Nurses Activism
Published Jul 21, 2004
You are reading page 3 of Update: Fight for RNs Right to Overtime Pay
NRSKarenRN, BSN, RN
11 Articles; 18,133 Posts
i personally would like to see a full text of HR 2665, but am unable to on the House of Representatives website. .
http://thomas.loc.gov/
Remember to search by Congressional Session. Current for 2003-2004 is 108th.
Carotid
75 Posts
this is all i'm able to locate. . . .
Overtime Compensation Protection Act of 2003 (Introduced in House)
HR 2665 IH
108th CONGRESS
1st Session
H. R. 2665
To amend the Fair Labor Standards Act of 1938 to protect the rights of employees to receive overtime compensation.
IN THE HOUSE OF REPRESENTATIVES
July 8, 2003
Mr. KING of New York (for himself, Mr. GEORGE MILLER of California, Mr. MCHUGH, Mr. SMITH of New Jersey, Mr. LATOURETTE, Mr. ANDREWS, Mr. OWENS, and Mr. KIND) introduced the following bill; which was referred to the Committee on Education and the Workforce
A BILL
SECTION 1. SHORT TITLE.
SEC. 2. PROTECTION OF OVERTIME COMPENSATION.
not the full text of the bill, just summary.
BeachNurse
312 Posts
Ok, I lean conservative..but I don't know enough about the subject. I haven't come across anything that tells me overtime pay will be gone. When is this supposed to happen?? The last thing I read said that RN's who are paid hourly will continue to receive overtime pay for any hours over 40 worked in a week.
I am personally an exempt employee. I always have been with this company and knew that when I was hired. When I was in the hospital I was "forced" to work OT but was paid for it (mandatory call). Here I make my own schedule..leave when I want, get here when I want but make sure my work is done-even if that means staying late some days.
My friends working fulltime in the hospital are being paid quite WELL to do overtime, and one co-worker who moonlights in the NICU is being paid $50 extra for each 4 hours of PRN she does. In the "real world" I have not seen or heard a thing about overtime pay being taken away.

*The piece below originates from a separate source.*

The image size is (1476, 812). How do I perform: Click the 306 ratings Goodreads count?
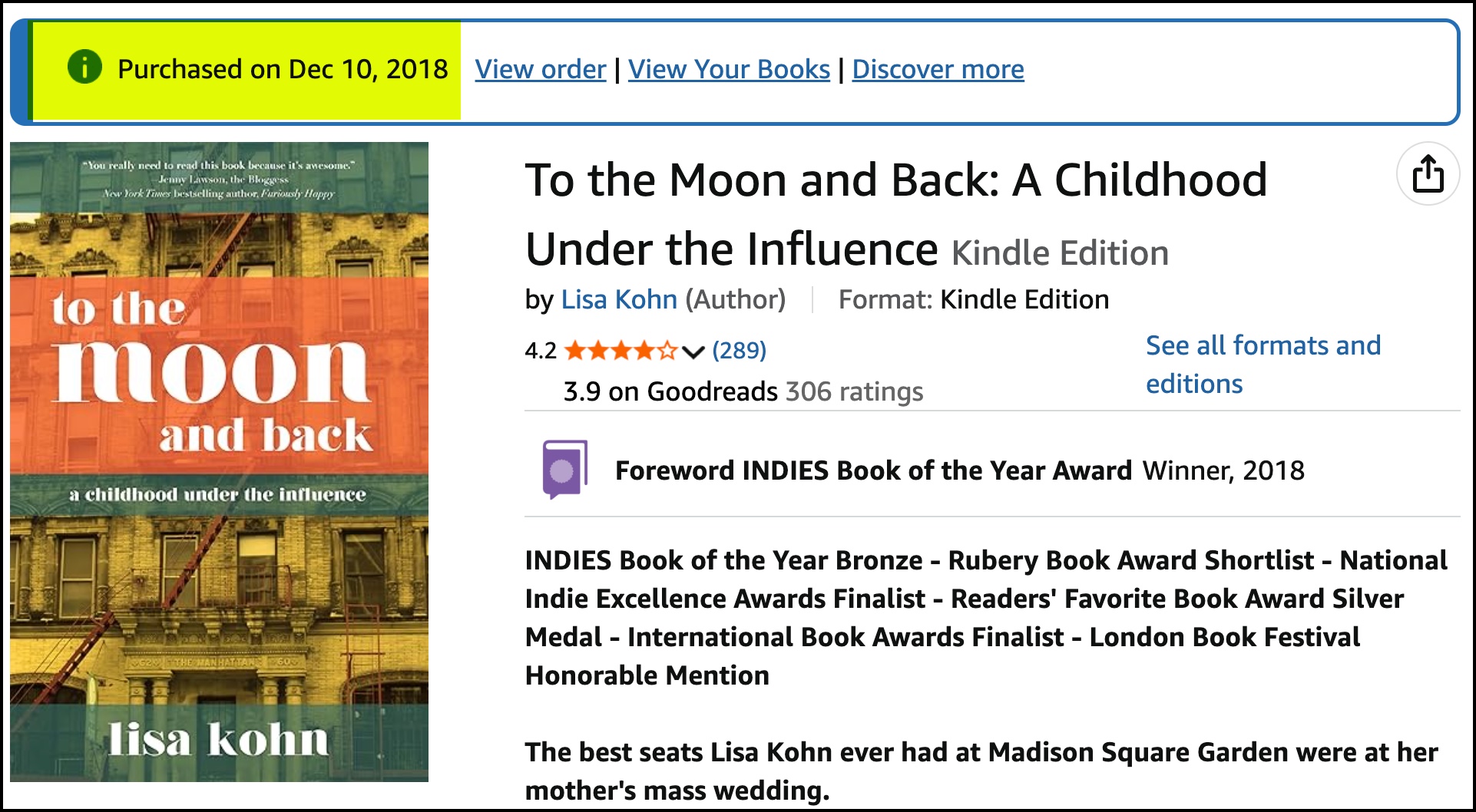[x=854, y=391]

I agree with what Tom said..no OT pay no OT work.
ayndim
462 Posts
The OT laws have not changed that much. If employers wanted to they could have always made nurses exempt. But let's say the worst happens. Your employer changes you to exempt. Then wants you to do mandatory OT but not pay you. How many times will that happen before the hospital has NO nurses? I would be looking elsewhere immediately. And of course, if they aren't willing to pay OT I would never have adequete childcare for my young children and neither would most nurses w/children, I suspect.
Someone asked a question about state OT laws. Although, federal laws supercede state, this is only the case where federal offers more protection. If your state adopts stricter OT laws that is fine (i.e., RN's must be paid OT). What the state cannot do is if the Federal law states RN's must be paid OT, the state cannot say that RN's can be exempt.